I spend a lot of time on trains and airplanes without internet connection and keep struggling with the fact that it has become significantly harder to use email without an internet connection. I would like to be able to write a few emails, which would be sent out when I reached civilization and had enough wireless coverage to tether the computer to my phone. Ten years ago, this would have been easy; today, not so much.
(Of course, if there was decent wireless data coverage everywhere, this would not be an issue ; except perhaps for data charges. However, as the world stands today, I can get neither a good data connection nor decent software to handle this.)

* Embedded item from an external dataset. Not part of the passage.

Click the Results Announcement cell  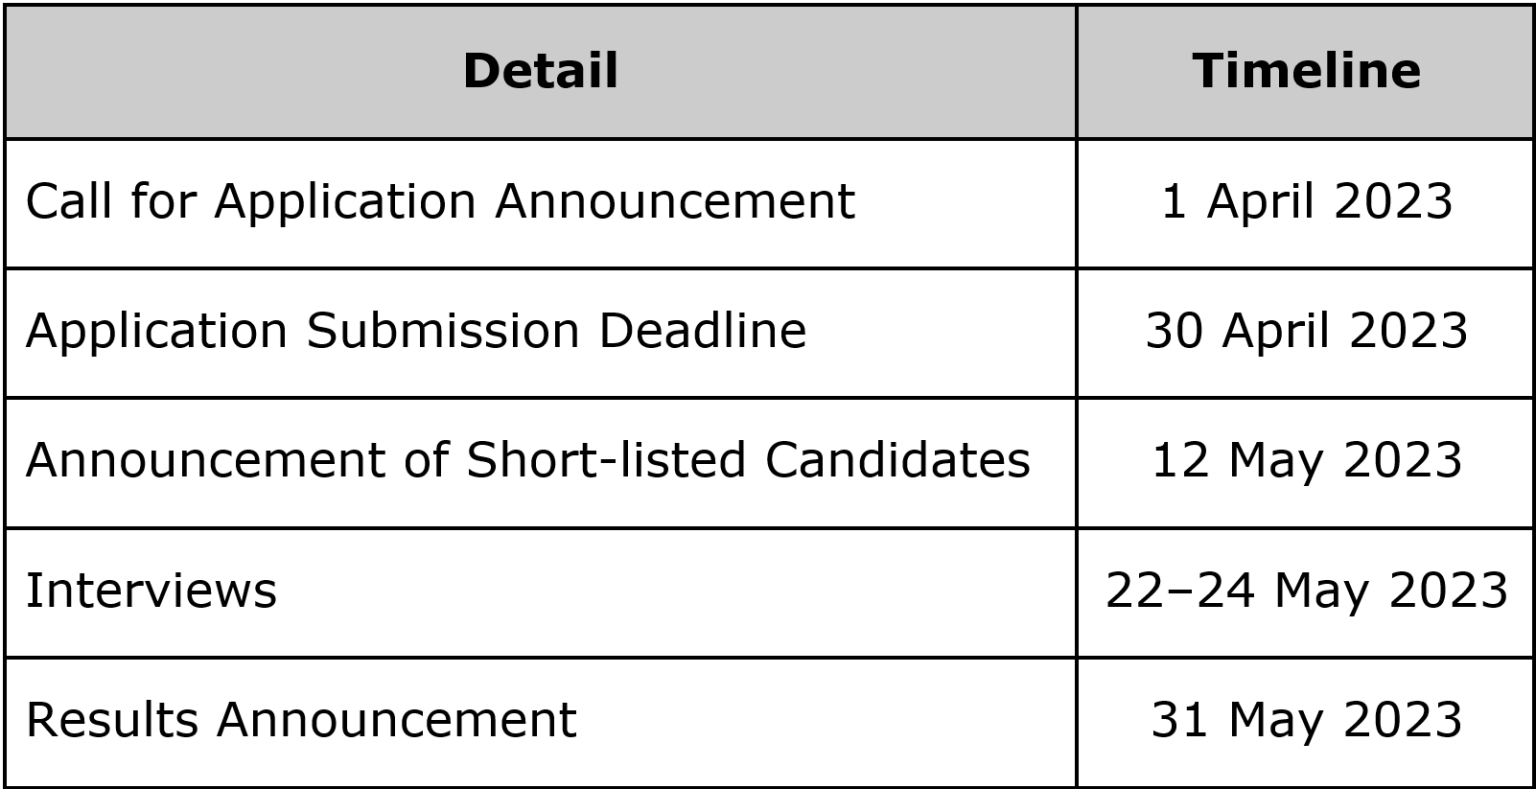tap(540, 721)
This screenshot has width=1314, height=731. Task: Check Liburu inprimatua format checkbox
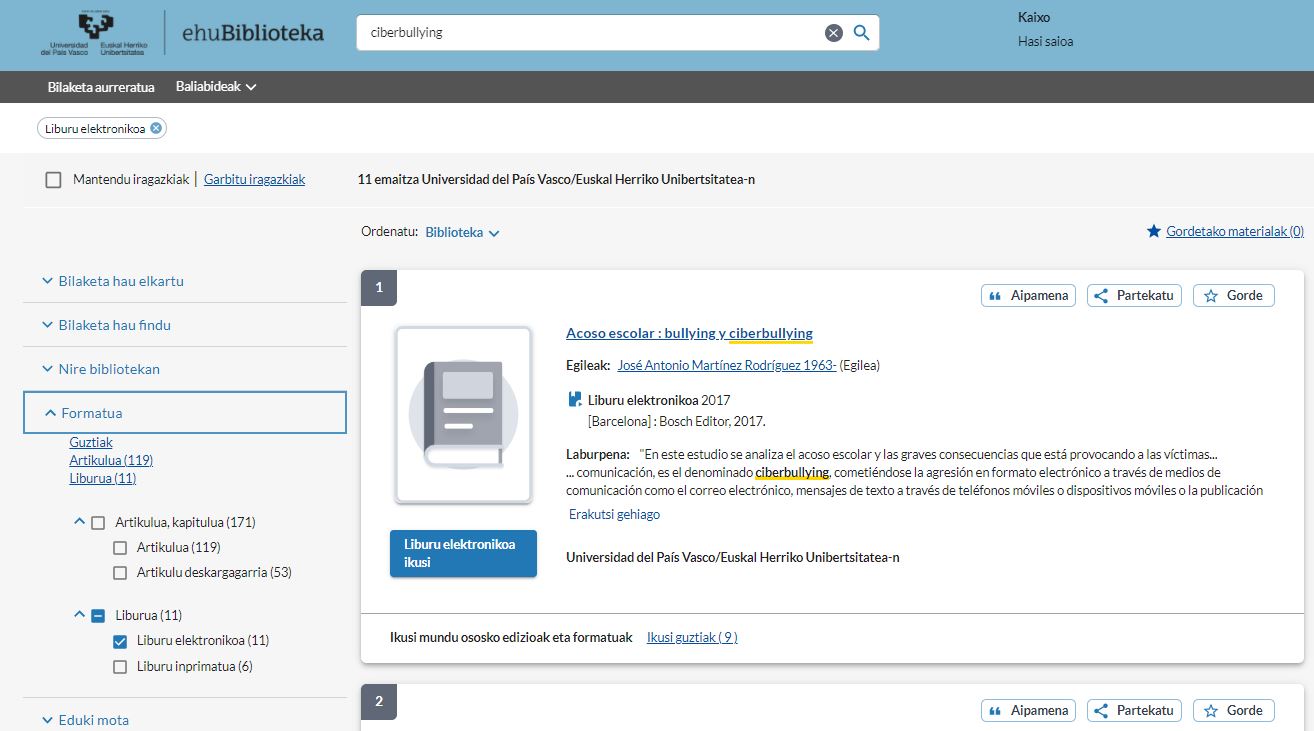pyautogui.click(x=120, y=667)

The first email clients were on networked machines are were online only. When dialup came along, they became desktop applications: your mail would be stored on your machine and minimizing the amount of time spent online was often a goal: you would write your messages, save in the Outbox, and then go online to get new messages and send your stored messages. As things moved to the cloud (especially with the appearance of Hotmail and the concept of webmail), desktop email started losing users (it probably never had many customers) and is slowly dying.
I would happily pay for a decent desktop offline-capable email client, but cannot find one. I tried Postbox, but it’s just a reheated version of thunderbird. Thunderbird itself is no longer being developed (as Mozilla is focusing on other priorities ). I used to use Kmail, which was not great, but worked in KDE3; completely stopped working with the advent of KDE4. Opera Mail is also no longer begin developed.
It is interesting to see how even with software, functionality can be lost if not continuously maintained.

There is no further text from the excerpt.